■ **Task objective**:
From the line containing "Task: Expand the EMRFullAccess row details" through the end of the entries, please repeat every line exactly and nothing more; the pictures do not belong in the copy.

■ **Information shown**:
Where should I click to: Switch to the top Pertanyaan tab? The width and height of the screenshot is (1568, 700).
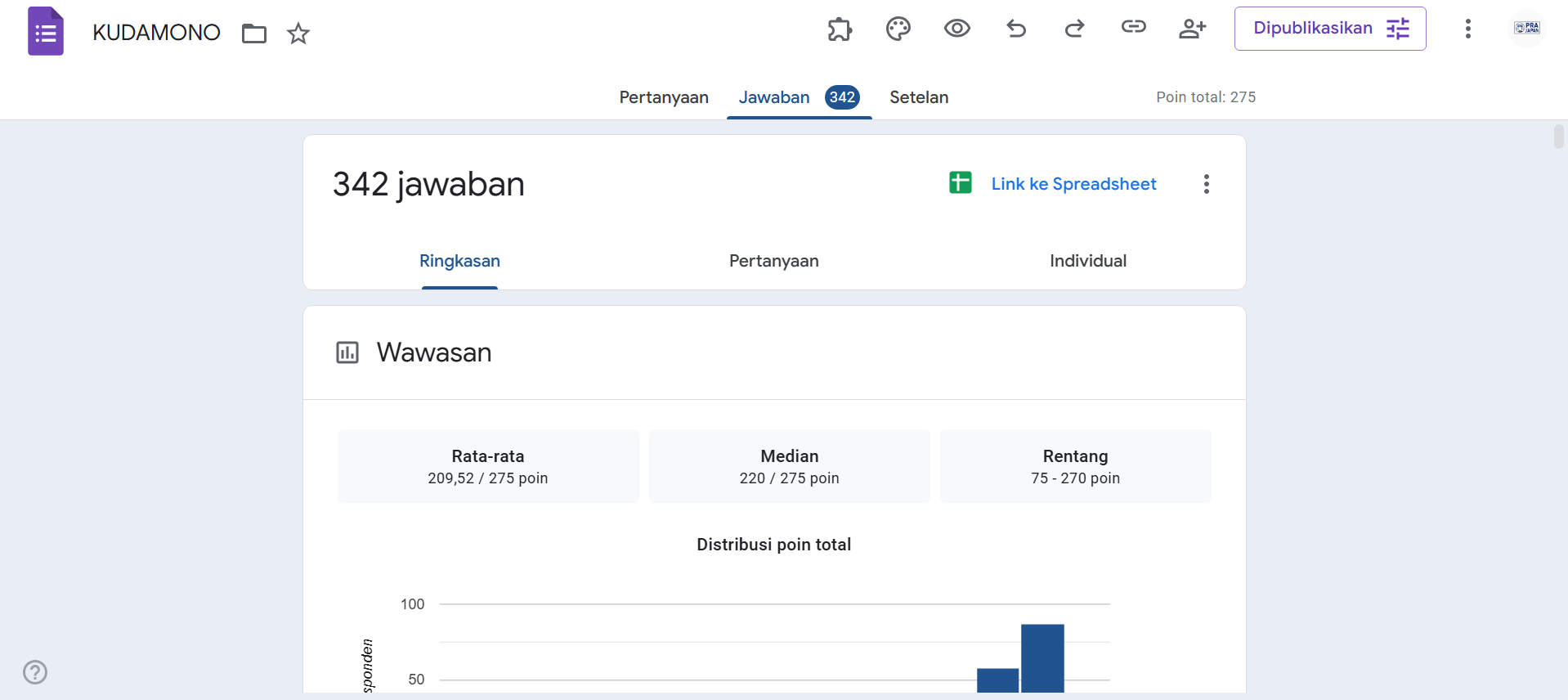[663, 97]
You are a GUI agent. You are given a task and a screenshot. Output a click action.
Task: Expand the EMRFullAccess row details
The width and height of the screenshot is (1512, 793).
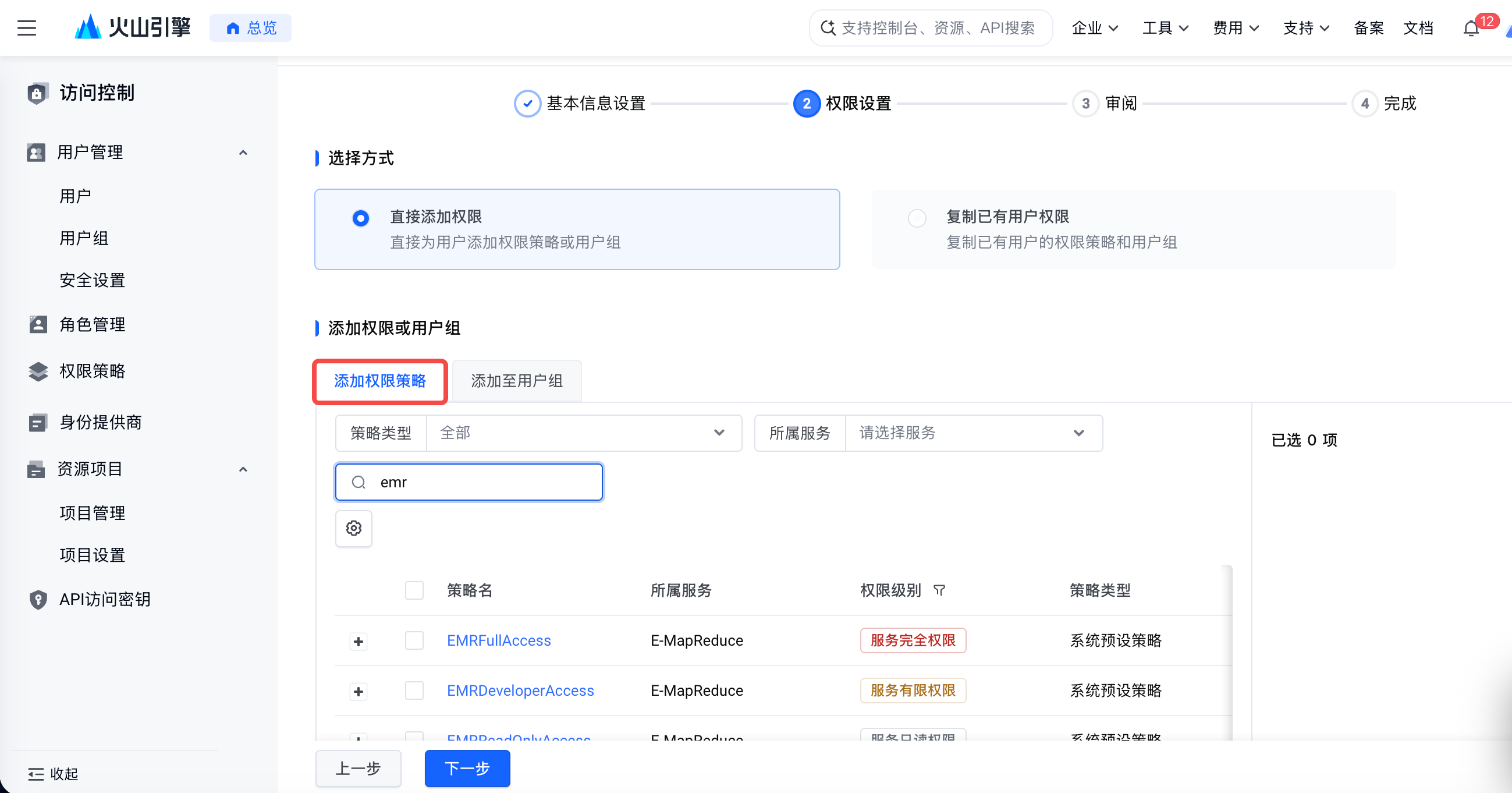[x=359, y=641]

■ **Exercise response**:
Task: Expand the EMRFullAccess row details
The width and height of the screenshot is (1512, 793).
[x=359, y=641]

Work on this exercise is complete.